__Work item__: Could you reproduce, from the records below, everything from the line with "Unit 1, 378" down to the line with "Wheel Services (65, 1876)", keeping both of those lines and changing nothing?
════════
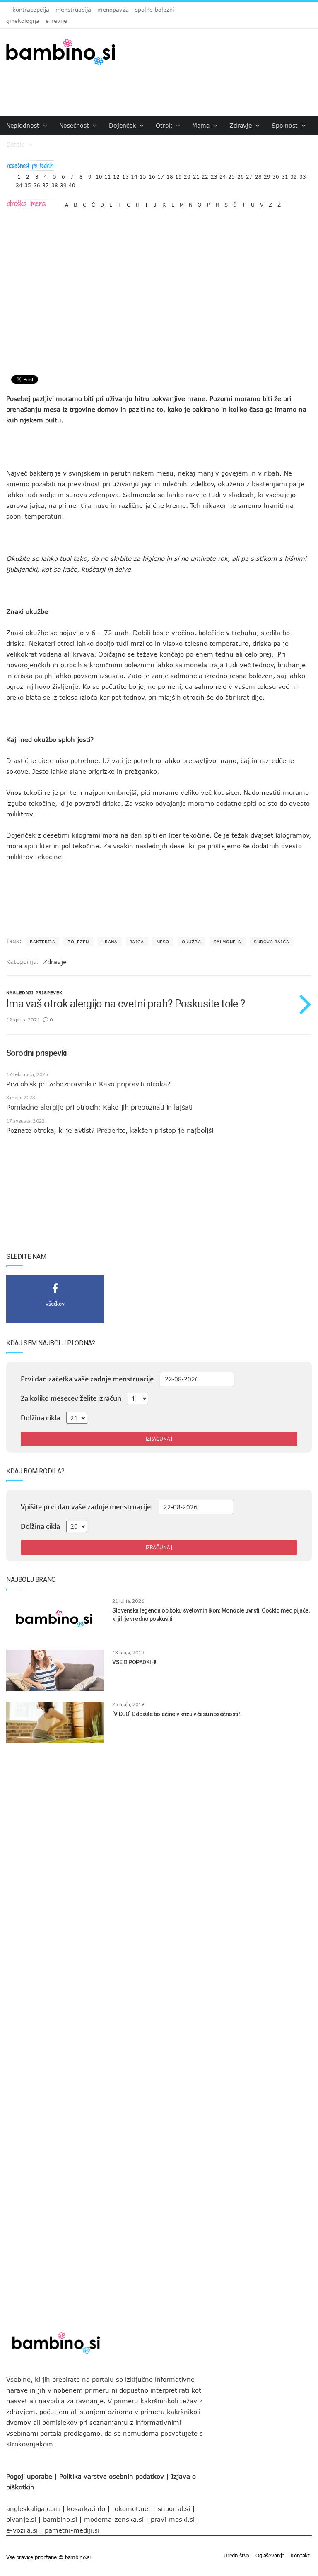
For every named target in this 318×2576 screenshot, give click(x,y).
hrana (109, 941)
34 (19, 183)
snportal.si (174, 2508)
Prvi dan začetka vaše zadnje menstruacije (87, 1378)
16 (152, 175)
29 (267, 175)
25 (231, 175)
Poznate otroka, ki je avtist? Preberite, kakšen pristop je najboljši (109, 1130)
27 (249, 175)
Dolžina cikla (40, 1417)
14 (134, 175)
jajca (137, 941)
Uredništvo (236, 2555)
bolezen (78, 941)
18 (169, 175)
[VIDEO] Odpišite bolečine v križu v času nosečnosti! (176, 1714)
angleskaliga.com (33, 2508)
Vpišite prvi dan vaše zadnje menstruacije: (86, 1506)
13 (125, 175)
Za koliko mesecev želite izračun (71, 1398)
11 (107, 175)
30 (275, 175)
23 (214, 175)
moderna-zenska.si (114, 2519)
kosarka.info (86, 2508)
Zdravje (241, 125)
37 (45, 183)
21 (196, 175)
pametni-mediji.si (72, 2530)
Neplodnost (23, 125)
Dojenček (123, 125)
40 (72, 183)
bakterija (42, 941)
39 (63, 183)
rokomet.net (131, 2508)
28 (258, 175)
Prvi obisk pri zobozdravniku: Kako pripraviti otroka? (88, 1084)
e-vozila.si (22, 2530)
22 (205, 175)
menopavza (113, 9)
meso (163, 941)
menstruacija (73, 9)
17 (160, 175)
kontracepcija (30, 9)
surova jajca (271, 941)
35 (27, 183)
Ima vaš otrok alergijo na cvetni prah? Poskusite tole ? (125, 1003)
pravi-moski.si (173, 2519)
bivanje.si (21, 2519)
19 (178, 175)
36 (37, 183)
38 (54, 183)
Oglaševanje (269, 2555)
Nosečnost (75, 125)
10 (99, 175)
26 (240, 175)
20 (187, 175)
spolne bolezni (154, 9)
════════
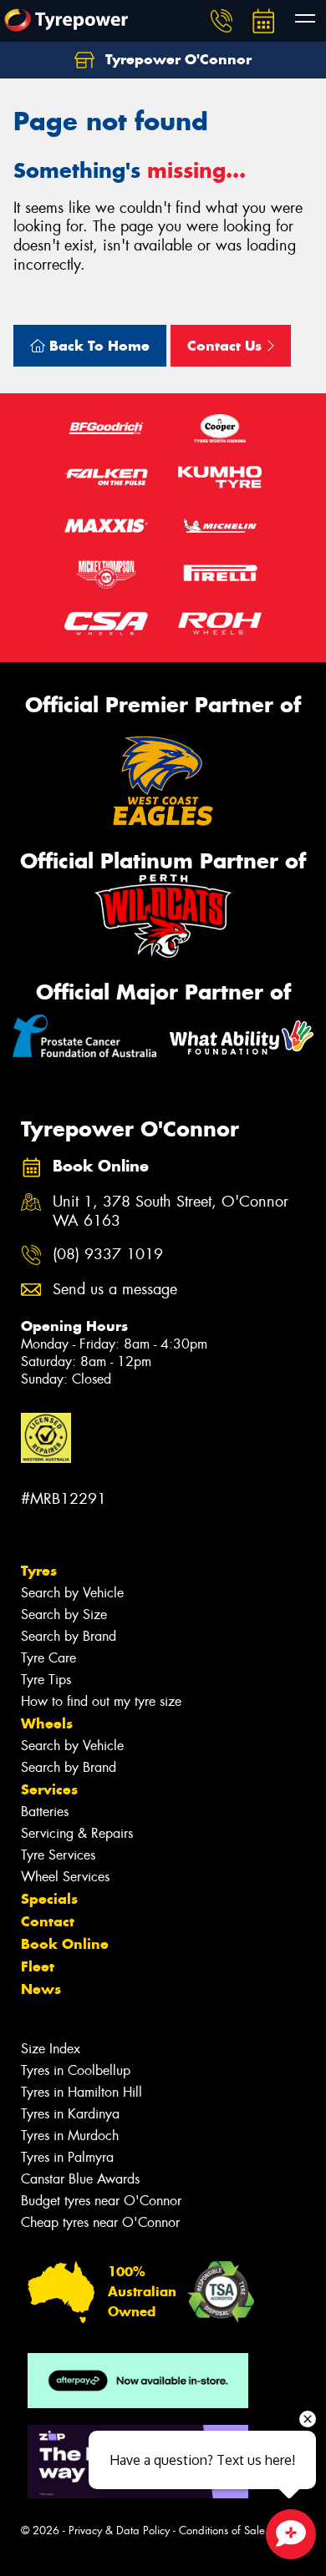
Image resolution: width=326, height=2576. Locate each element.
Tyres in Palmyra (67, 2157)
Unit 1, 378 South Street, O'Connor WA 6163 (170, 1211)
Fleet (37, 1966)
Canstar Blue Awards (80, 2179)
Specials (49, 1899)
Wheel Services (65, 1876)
════════
__Response to the task__:
Unit 1, 378 South Street, O'Connor WA 6163 (170, 1211)
Fleet (37, 1966)
Canstar Blue Awards (80, 2179)
Specials (49, 1899)
Wheel Services (65, 1876)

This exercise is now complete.